The tapping device according to claim 4, wherein the tapping device is turned off when the tapping device is separated, and is interlocked with the hoisting device so that the return weight is always floating above the balance weight. 8. A motor-driven main shaft equipped with a drill is vertically supported by an elevating arm, the elevating arm is vertically elevatably supported along a guide column, and one end of a balance wire is locked to the elevating arm. Then, hang the middle part of the balance wire on the pulley on the guide pole, and at the other end, hang the main weight and pressure weight that balance the weight of the lifting arm side with the total weight, and place the return weight above the pressure weight.

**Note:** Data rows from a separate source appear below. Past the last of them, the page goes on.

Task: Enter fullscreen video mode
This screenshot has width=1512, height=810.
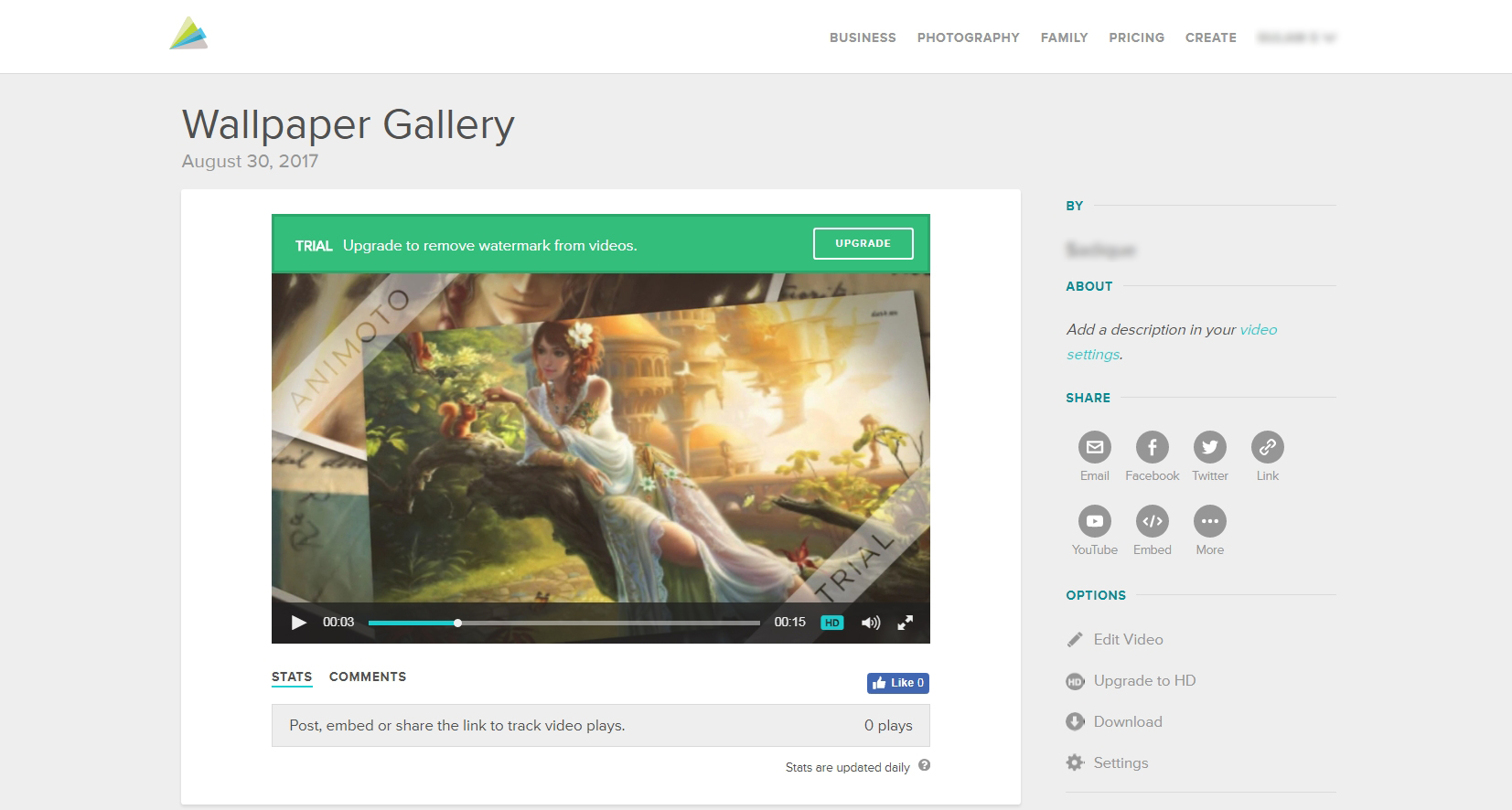Action: pos(905,623)
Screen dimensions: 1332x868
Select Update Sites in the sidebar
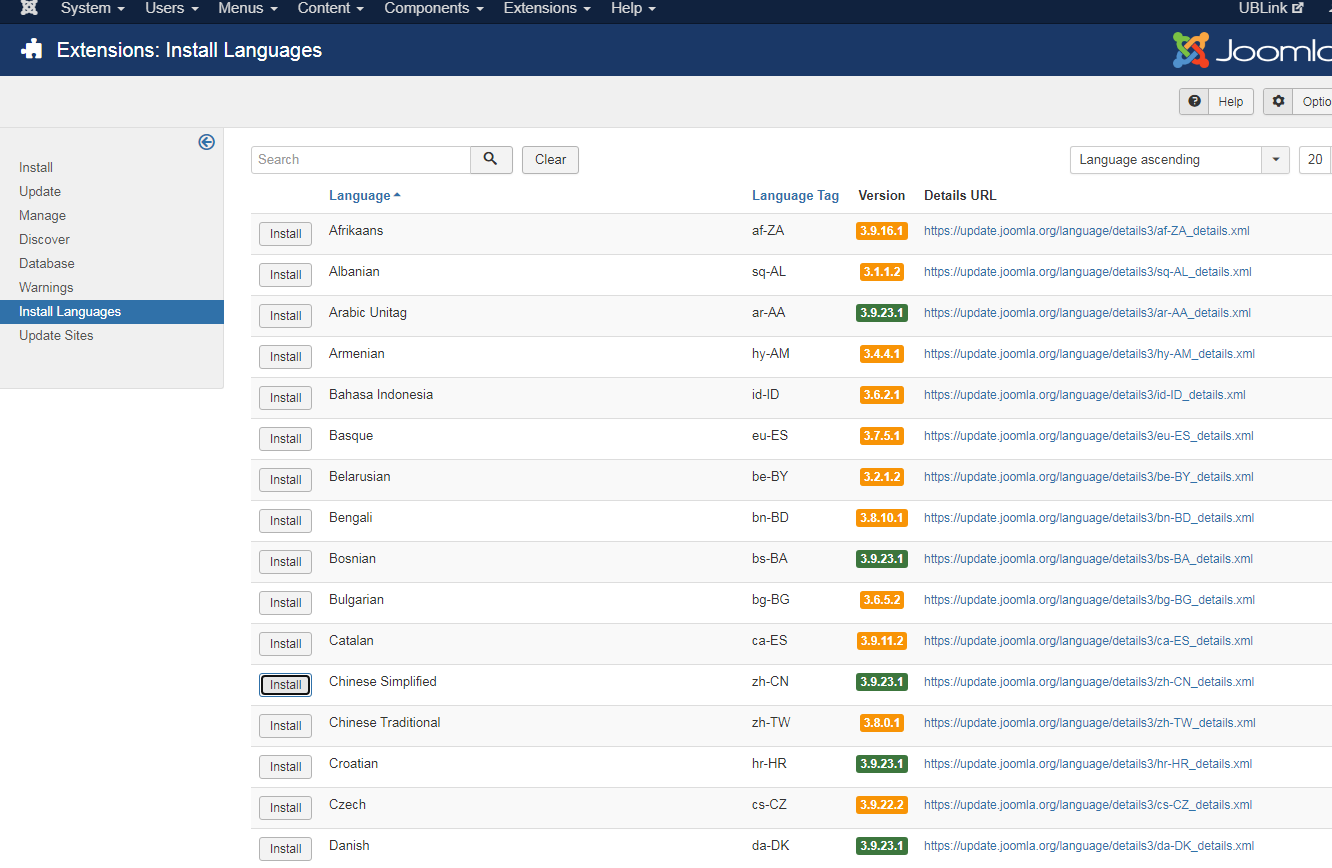(56, 336)
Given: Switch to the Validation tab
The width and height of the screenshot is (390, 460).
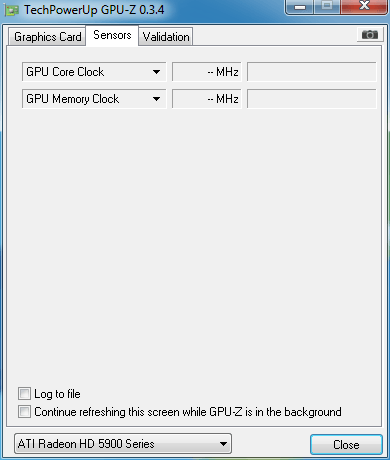Looking at the screenshot, I should (166, 37).
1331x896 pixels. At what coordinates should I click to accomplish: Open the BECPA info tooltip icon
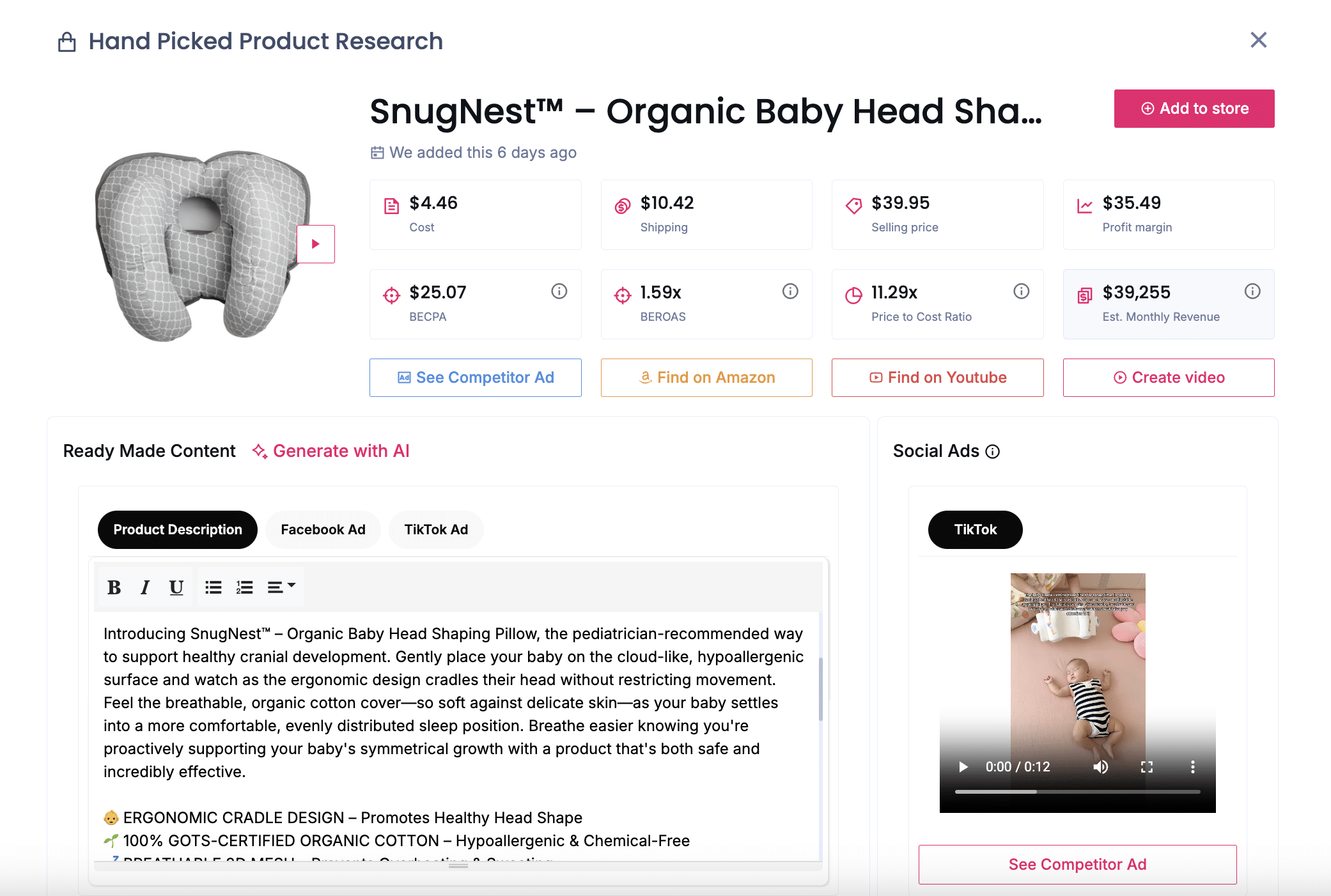tap(559, 291)
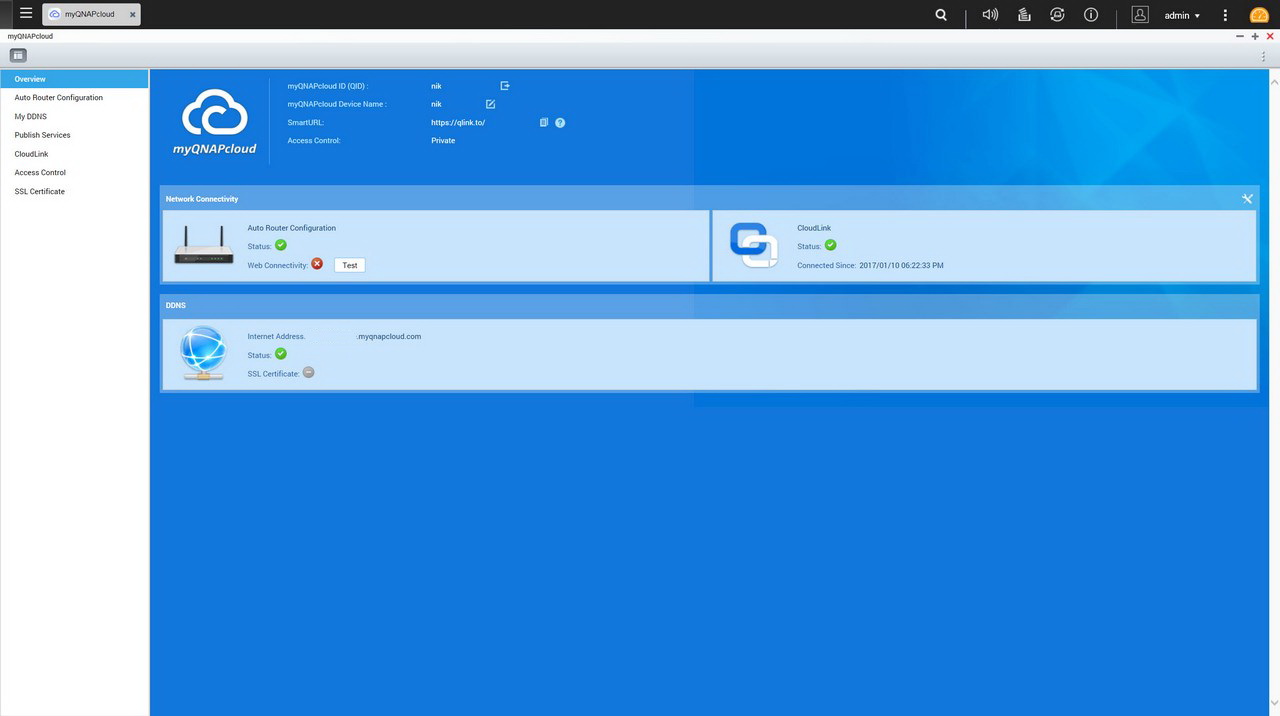Open the window's vertical dots options menu
Viewport: 1280px width, 716px height.
(x=1264, y=56)
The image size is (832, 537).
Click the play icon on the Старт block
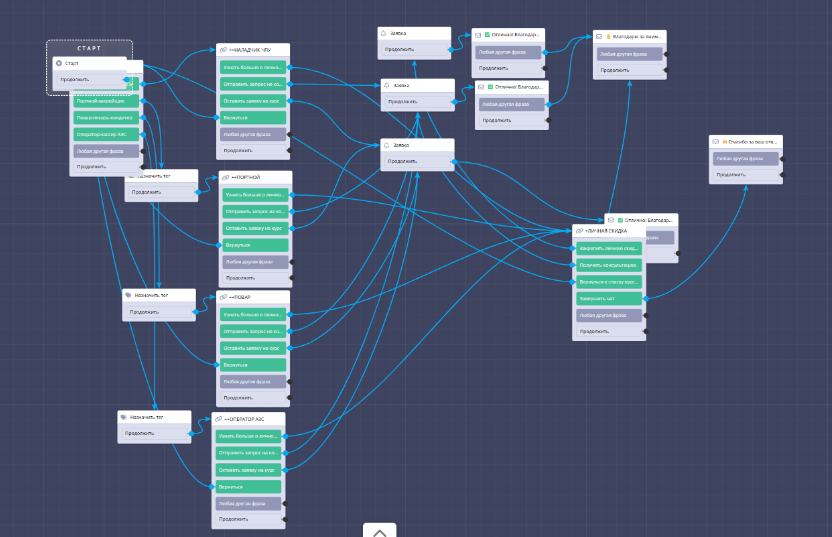point(59,63)
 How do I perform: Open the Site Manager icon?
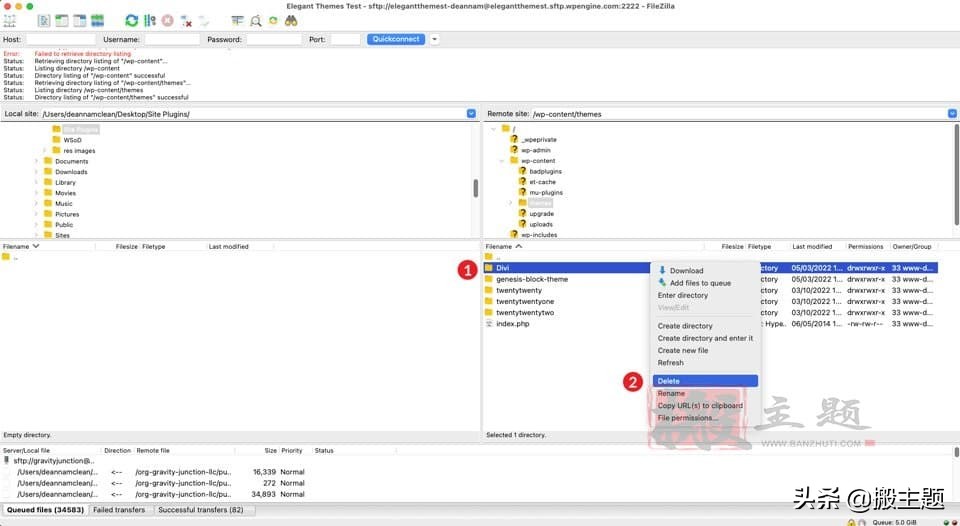click(x=10, y=20)
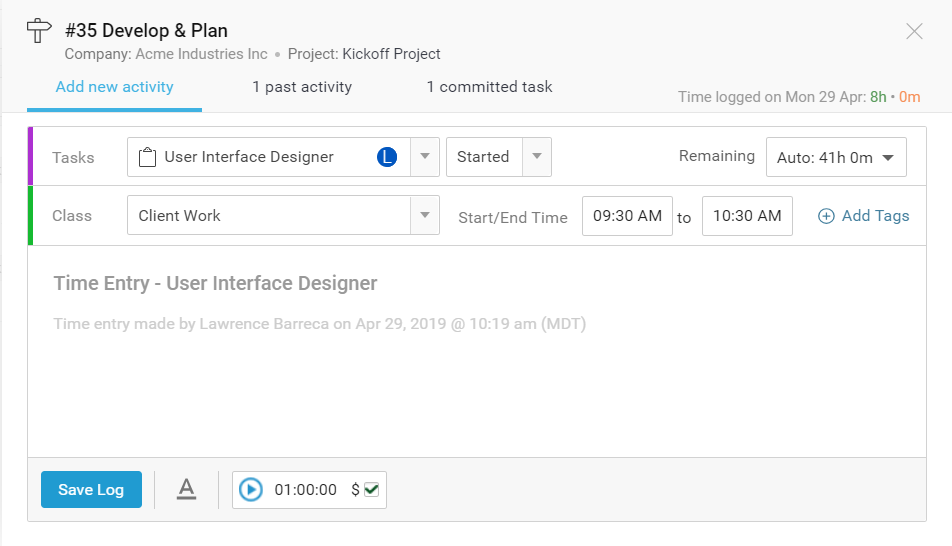The width and height of the screenshot is (952, 546).
Task: Open the 1 committed task tab
Action: (489, 87)
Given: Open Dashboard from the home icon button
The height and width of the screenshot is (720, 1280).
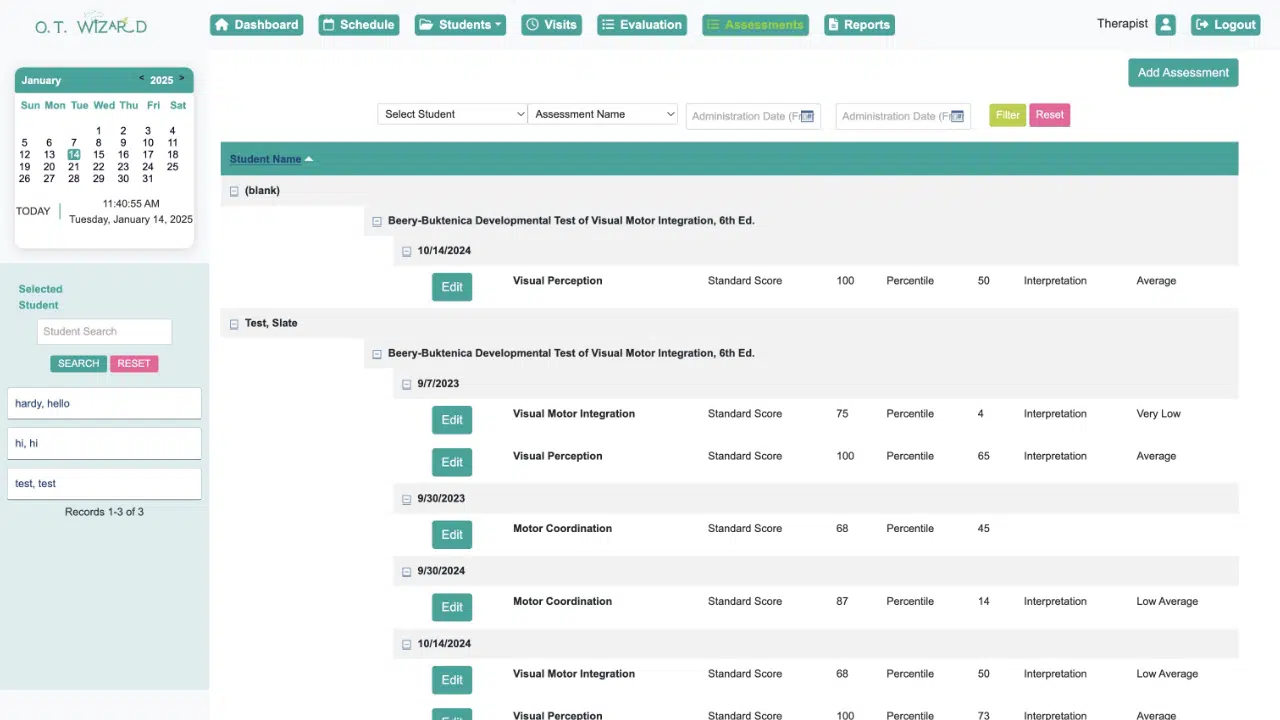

Then, this can be lifted up and down freely with a hanging wire connected to the winding means so that it can be placed on the pressure weight or can be lifted on the main weight together with the pressure weight.The winding means is driven by a motor and the clutch is engaged. The hanging wire is wound up or released by cutting and the position detecting means for detecting the vertical position of the drill is provided, and the return wire is Equipped with a limit switch that detects the relative positions of the weight, the main weight, and the pressurizing weight, start the drive motor of the spindle at an appropriate time after starting the device, and cause the hoisting device to hoist the hoisting wire and return. The weight is lifted together with the pressure weight, the drill is lowered, and the weight of the pressure weight in the axial direction is applied to the drill to bring the weight into contact with the workpiece W. When the position detecting means detects that the preset predetermined depth is also divided by the preset number of steppings, the position detecting means disengages the clutch of the hoisting means to release the suspension wire, and the return weight is used as the main weight. Then, drop the drill on the pressure weight and lower it to lift the drill, repeat this drilling and drill lifting operation for the specified number of steppings. So returned,
A drill device comprising a control device for controlling each part so as to form a hole having a predetermined depth.